How Christians have responded to the issue of immigration is often shared in articles and videos.

However, the prior question of why they should is not necessarily as easy as we might think.

And while there are people in our churches who would throw open the borders tomorrow, there are also those who – for equally well-considered reasons – would take a more cautious approach to our sense of national responsibility and local engagement.

Nailing my colors to the mast: I lean toward the first category. But I cannot deny that the issue is knotty and ambiguous. Here are a few thoughts on the complexities of loving my neighbor.

I begin here: The assumption that Old Testament laws of hospitality provide a paradigm for Christian behavior should not be accepted unthinkingly. After all, these same Old Testament texts also prescribe the annihilation of foreigners.

In the Old Testament, a surprising amount of hospitality is commanded toward the “alien” living in the land.

They were under the protection of the law (see Numbers 35:15); they were to benefit from Sabbath regulations (see Exodus 20:10); and the way was open for them to become part of the covenant community (see Numbers 15:15-16).

The roots of this ethic of hospitality lie in three things: the people’s memory of their own time as aliens, their recollection of the prior hospitality of God toward them, and their self-identity as his people, called to be like him.

This rudimentary virtue ethic (an ethic derived from one’s historical narrative, one’s virtuous goal and one’s self-identity) is reflected in places within the Pauline corpus, where the imperative of how to live emerges from the indicative of what God has done for us (see Colossians 3:12).
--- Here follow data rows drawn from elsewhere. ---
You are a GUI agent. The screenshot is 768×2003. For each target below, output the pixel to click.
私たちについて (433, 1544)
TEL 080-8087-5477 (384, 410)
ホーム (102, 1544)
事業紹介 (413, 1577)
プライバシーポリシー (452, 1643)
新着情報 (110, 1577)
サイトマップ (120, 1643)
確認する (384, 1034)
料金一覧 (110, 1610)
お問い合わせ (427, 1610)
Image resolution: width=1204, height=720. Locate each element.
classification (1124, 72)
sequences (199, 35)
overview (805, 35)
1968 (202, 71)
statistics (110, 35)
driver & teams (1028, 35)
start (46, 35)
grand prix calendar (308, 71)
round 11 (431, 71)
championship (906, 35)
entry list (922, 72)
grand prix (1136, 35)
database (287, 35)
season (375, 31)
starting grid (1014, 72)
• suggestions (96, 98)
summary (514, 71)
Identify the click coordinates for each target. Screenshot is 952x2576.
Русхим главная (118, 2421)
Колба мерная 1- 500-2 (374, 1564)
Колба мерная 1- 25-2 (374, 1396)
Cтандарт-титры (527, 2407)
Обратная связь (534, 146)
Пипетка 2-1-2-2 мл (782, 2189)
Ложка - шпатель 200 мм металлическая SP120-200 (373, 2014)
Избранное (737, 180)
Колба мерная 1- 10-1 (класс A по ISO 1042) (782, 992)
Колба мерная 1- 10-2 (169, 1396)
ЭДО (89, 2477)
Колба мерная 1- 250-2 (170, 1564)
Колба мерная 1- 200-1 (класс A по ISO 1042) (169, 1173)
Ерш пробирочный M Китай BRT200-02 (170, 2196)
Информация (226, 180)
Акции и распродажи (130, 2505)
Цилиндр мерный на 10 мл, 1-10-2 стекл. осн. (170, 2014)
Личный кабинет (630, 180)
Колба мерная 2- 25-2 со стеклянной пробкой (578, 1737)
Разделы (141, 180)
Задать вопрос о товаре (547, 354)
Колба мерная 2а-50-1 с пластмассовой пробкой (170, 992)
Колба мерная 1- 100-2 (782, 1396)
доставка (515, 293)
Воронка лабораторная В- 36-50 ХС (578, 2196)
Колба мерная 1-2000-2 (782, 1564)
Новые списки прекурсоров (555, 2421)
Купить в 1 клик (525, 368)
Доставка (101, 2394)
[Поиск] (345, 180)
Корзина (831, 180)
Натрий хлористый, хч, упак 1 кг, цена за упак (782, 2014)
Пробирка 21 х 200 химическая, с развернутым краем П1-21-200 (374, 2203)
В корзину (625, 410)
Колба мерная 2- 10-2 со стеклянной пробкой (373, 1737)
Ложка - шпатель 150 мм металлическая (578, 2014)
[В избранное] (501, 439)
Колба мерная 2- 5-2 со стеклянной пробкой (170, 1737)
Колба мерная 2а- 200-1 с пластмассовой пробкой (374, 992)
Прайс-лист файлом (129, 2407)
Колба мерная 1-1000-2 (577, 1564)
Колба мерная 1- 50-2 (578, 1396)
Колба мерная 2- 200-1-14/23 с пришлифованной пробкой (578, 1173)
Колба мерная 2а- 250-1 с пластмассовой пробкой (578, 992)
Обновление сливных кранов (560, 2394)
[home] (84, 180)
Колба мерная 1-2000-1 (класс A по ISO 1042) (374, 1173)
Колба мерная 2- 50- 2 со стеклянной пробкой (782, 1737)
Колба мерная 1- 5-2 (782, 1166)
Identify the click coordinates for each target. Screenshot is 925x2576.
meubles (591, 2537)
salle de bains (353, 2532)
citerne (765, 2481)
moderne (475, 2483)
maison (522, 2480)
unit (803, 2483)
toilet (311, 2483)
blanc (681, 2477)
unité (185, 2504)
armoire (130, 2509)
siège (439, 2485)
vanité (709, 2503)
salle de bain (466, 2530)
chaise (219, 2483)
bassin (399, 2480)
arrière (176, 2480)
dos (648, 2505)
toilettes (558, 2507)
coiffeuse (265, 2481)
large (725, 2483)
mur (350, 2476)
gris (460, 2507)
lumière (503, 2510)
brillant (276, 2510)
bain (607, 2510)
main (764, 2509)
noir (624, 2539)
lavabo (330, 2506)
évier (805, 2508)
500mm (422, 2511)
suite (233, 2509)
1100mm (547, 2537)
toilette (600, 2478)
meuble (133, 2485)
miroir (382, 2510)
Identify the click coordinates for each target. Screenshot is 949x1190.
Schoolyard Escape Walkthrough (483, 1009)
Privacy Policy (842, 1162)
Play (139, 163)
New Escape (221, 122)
As those who have received much, we should mirror our heavenly Father’s generosity to those around us. However, hospitality cannot be unconditional.

In the Old Testament, it is also seen as a threat to holiness because of the risk that the pagan peoples around might lead God’s people astray (see Deuteronomy 7:1-6). So, the ethic of hospitality is held in tension with the need for ethical purity.

In the New Testament, this tension is partially resolved by the example of Jesus, who shows that hospitality is not a danger to holiness, but a means of it (see Matthew 25:37-40).

Nonetheless, the threat that a guest might represent remains clear (compare 3 John 5-8 with 2 John 9-11). Hospitality always has limits.

Further, modern theorists of hospitality point out that the very offer of welcome simultaneously asserts one’s ownership of what is being shared. Surely, only divine hospitality can be entirely unconditional.

The other striking tension in the Old Testament is the ambiguity between the role of guest and host.

Consider Abraham’s reception of the three men under the tree at Mamre (Genesis 18).

Initially the host, he soon finds himself the recipient of the hospitality of the Lord. The writer to Hebrews picks up on this (see Hebrews 13:2), and the life of Jesus is characterized by encounters where he inverts the guest-host relationship.

Welcome is never a one-way phenomenon: Hospitality enriches the host as well as the guest. But even this is problematic, for there is a danger that we pursue hospitality for our own benefit.

Multiculturalism enriches us, but we must take care not to cheapen our guests’ cultures to a theme park for our amusement.

Finally, who is my neighbor? In the global village in which we live, it is hard to determine our prime areas of responsibility.

Here the words of Augustine might help us. “Since you cannot do good to all, you are to pay special regard to those who, by the accidents of time, or place, or circumstance, are brought into closer connection with you.”

This would include those on our streets and living in camps on our borders, perhaps. May we learn to navigate our way through the paradoxes of hospitality, and the tensions in our churches and our society.

Helen Paynter is a Baptist minister and lectures at a number of theological colleges and universities, based at Bristol Baptist College. She is the author of “Immigration and the Church: Reflecting Faithfully in Our Generation” (Grove). A version of this article first appeared in the Spring 2018 edition of Baptists Together magazine – a publication of the Baptist Union of Great Britain. It is used with permission. Paynter explores these themes in greater depth in her article, “Make Yourself at Home: Tensions and Paradoxes of Hospitality in Dialogue with the Bible,” which will appear in the forthcoming April/May issue of “The Bible and Critical Theory” journal.